Stored data entries:
%%

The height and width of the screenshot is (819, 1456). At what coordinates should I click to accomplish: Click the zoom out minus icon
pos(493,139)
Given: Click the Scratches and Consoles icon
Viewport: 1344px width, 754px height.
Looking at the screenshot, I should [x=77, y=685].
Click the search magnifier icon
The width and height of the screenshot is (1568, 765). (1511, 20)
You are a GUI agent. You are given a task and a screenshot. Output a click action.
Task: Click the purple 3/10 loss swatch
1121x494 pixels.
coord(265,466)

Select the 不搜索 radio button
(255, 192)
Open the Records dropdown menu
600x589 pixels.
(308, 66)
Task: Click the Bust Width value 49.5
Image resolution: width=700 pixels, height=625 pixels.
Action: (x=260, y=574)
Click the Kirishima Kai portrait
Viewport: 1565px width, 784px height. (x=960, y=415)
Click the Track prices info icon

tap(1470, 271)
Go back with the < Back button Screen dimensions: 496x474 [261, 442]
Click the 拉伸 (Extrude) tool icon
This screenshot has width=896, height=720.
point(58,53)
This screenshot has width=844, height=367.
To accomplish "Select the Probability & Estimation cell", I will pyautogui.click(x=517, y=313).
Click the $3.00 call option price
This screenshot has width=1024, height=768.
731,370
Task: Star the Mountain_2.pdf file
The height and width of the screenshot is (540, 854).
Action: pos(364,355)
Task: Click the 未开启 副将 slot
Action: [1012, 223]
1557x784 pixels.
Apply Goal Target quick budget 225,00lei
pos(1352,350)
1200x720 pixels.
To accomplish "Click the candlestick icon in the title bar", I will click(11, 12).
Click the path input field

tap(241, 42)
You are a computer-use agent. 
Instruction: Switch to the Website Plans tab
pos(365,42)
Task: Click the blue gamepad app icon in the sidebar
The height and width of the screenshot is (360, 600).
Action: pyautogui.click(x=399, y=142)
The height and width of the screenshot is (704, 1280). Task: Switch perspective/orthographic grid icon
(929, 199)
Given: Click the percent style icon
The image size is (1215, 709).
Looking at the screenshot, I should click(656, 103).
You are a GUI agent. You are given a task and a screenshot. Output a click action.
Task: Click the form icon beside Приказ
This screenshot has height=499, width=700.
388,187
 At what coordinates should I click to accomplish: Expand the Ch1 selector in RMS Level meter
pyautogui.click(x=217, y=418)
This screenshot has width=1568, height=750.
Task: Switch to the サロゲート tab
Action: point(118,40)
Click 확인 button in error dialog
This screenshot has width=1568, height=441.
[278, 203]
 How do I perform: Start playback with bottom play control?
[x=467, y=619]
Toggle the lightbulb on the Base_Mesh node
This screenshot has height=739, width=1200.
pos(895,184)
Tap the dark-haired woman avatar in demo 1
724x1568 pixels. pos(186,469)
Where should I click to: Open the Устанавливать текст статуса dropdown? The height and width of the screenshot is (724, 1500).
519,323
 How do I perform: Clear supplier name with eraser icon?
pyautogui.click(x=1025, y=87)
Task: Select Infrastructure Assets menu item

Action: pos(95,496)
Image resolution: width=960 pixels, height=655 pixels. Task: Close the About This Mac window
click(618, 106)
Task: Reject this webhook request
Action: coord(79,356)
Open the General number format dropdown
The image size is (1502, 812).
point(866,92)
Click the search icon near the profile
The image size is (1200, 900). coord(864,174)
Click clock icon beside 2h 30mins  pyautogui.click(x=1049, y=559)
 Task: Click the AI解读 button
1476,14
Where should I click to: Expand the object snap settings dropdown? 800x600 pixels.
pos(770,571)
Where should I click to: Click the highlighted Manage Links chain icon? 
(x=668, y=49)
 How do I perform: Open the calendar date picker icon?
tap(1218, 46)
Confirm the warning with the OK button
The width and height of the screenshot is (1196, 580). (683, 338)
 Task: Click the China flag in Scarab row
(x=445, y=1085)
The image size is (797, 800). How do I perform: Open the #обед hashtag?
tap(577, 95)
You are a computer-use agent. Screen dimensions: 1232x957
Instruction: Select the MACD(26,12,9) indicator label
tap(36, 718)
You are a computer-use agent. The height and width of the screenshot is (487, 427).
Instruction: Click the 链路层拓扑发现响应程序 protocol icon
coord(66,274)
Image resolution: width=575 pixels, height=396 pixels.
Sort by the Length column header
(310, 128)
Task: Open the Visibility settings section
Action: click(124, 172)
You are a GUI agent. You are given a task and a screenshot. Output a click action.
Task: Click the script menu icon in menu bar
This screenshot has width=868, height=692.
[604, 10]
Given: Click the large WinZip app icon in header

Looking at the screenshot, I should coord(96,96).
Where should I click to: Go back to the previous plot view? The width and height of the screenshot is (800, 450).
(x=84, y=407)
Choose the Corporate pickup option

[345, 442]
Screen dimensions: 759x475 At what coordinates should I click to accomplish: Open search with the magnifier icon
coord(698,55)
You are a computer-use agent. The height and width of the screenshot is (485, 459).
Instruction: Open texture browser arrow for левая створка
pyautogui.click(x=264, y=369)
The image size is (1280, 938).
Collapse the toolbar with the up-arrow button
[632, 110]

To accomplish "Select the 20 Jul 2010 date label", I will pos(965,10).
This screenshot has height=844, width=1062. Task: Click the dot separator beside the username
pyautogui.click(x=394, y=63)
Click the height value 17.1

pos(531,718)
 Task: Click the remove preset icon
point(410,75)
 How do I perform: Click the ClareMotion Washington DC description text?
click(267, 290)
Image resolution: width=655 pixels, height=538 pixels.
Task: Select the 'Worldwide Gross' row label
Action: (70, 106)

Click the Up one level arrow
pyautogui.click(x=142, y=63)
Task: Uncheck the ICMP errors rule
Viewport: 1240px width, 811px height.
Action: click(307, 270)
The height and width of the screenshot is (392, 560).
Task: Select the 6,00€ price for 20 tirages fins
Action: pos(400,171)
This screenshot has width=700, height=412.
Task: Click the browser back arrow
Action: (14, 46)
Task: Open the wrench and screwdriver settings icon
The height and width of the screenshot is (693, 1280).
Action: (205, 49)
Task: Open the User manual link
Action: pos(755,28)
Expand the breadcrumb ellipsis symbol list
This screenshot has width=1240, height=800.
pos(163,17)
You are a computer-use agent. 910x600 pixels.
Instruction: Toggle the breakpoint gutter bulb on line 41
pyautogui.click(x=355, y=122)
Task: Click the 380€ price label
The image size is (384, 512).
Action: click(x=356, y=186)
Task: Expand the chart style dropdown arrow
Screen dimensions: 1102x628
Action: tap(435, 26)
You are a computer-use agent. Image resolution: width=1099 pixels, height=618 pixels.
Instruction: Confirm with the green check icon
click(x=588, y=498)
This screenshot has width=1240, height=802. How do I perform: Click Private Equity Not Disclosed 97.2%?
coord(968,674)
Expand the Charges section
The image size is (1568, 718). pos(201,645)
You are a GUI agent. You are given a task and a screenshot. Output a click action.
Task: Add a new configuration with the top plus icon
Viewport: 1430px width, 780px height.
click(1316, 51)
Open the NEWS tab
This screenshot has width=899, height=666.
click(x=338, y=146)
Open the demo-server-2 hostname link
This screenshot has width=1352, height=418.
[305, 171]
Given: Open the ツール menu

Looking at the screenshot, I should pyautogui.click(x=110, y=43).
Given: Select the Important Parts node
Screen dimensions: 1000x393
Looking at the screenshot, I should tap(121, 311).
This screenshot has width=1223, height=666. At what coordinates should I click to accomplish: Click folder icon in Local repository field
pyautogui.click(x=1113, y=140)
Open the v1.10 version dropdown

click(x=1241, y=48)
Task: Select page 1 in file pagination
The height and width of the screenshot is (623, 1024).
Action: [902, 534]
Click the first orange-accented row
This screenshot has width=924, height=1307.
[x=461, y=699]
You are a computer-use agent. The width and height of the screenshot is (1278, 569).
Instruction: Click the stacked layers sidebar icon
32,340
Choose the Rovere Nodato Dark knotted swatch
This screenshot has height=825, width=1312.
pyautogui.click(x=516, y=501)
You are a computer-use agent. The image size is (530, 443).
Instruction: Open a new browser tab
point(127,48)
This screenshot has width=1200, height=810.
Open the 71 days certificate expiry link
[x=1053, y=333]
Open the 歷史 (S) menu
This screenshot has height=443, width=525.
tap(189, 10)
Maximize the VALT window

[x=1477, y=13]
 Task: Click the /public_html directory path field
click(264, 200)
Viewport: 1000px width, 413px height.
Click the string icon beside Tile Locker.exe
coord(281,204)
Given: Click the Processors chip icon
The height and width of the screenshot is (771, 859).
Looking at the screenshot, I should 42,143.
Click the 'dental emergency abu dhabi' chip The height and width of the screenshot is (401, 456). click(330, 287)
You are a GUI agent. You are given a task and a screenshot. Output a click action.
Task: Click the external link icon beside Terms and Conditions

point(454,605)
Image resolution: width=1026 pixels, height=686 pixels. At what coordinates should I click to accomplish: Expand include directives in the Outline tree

%%

## Exercise prompt
Among the records, find every line holding the word "chip" and copy it.

## Written answer
Given: Click the Processors chip icon
Click the 'dental emergency abu dhabi' chip The height and width of the screenshot is (401, 456). click(330, 287)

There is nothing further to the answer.